__Article__
****************************************
Unfortunately, the QoS and quality of experience (QoE) can be quite fluid and extremely dependent on the time of day/night and on planned or unplanned network events across wide geographical areas. If the QoE falls outside of the "acceptable" range, the customer is likely to perceive the service provided by the ISP as being deficient. This adverse perception results in either a telephone call or some form of an inquiry to the ISP's customer service department thereby adding to the business cost of operation.
Thus, direct measurement of every customer's network performance metrics such as latency, latency jitter, packet drop ratio, path, and upstream and downstream bandwidth is essential. Since the number of customers of an ISP can be in the millions, the architecture of such a real-time data collection and analysis system must be both scalable and extensible. Therefore, we need an appropriate framework within which to design and deploy such a large-scale and (potentially) geographically diverse solution. Such considerations are the motivation behind our work.
The Internet Engineering Task Force (IETF) has a working group that is drafting standards for Large-Scale Measurement of Broadband Performance (LMAP) [RFC7594]. The IETF-LMAP group's efforts on standardization of performance measurements span home and enterprise edge routers, personal computers, mobile devices and set top boxes. The work described in this paper started in 2012, and precedes the formation of the IETF-LMAP working group by almost a year. Our work complements the LMAP framework by adding crucial implementation details to its three components that are largely incomplete and thereby advances the IETF's standardization effort in this area. Although the work that we present in this paper precedes the IETF-LMAP proposal, our work nevertheless fits neatly within this framework and expands the discovery process so as to aid in the creation of functional models, performance models, and simulation-based architectural experimentation.
****************************************
__Collected data__
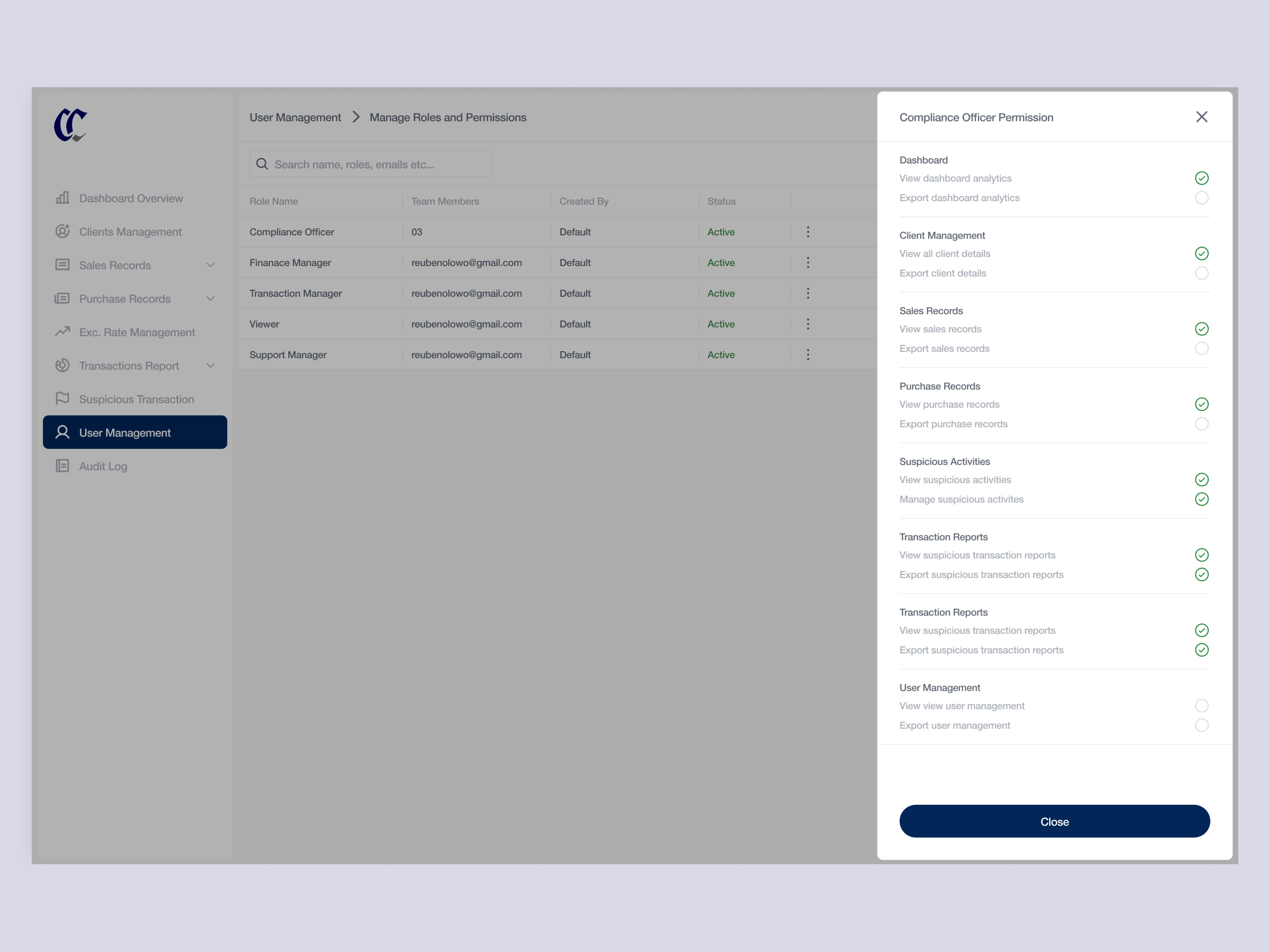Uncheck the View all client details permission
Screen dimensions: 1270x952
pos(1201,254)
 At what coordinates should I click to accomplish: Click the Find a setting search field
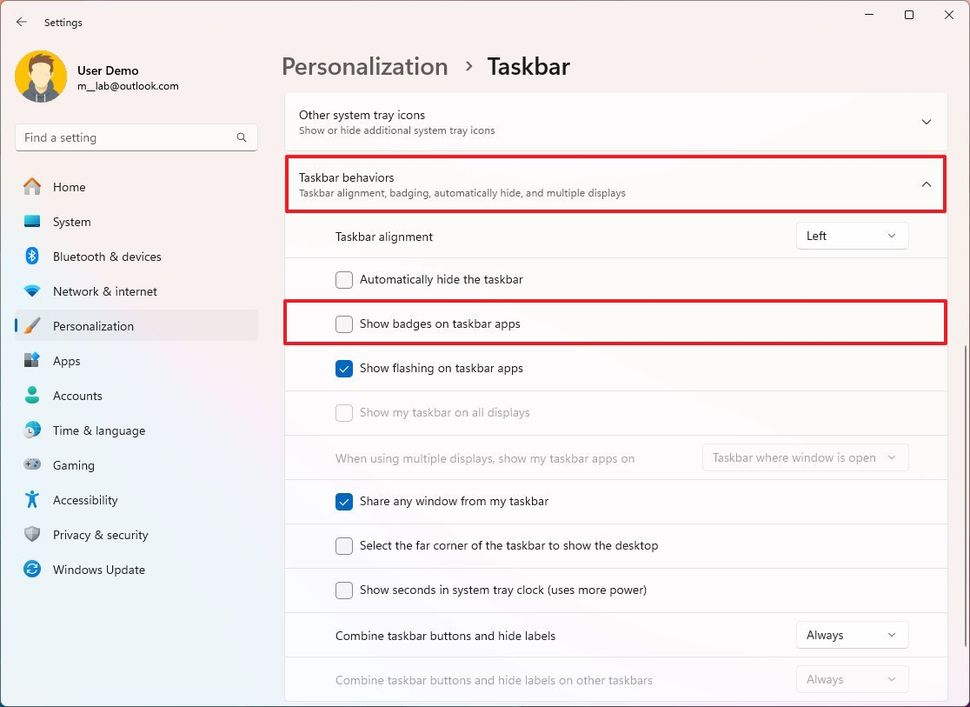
****************************************
__List of tasks__
a: Translate this sentence from the passage on broadband performance measurement into Spanish: "The work described in this paper started in 2012, and precedes the formation of the IETF-LMAP working group by almost a year."
b: Carry on the passage on broadband performance measurement, starting after its final sentence.

__Results in order__
a: El trabajo descrito en este artículo comenzó en 2012 y precede en casi un año a la formación del grupo de trabajo IETF-LMAP.

b:
The Network Measurement and Monitoring Architecture (NMMA) that was designed and implemented by our team consists of six major components (or modules) [Kulkarni2016]. These six modules are: the Probe, the Configuration Manager, the Probe Cache Server, the Update Sever, the Plugins Server and the Refined Data Server. Figure 1 below gives the schematic.
----------- ------------ ------------ ------------
| | | | | Probe | | Refined |
| Update |<----->| |------>| Cache |<------>| Data |
| Servers | | | | Servers | | Servers |
----------- | | ------------ ------------
| Probes |
----------- | | -----------------
| | | | | Configuration |
| Plugin |<----->| |<----->| Management |
| Servers | | | | Servers |
----------- ------------ -----------------
A desirable property of a network measurement and monitoring system is that it be extensible and scalable. For example, future tests should be easily integrable into existing framework and any replication needed to handle increase in volume and velocity of measurement data should be (semi) automatic.
This section elaborates on the requirements imposed on each of the software component that makes up the measurement and monitoring system depicted in Figure 1.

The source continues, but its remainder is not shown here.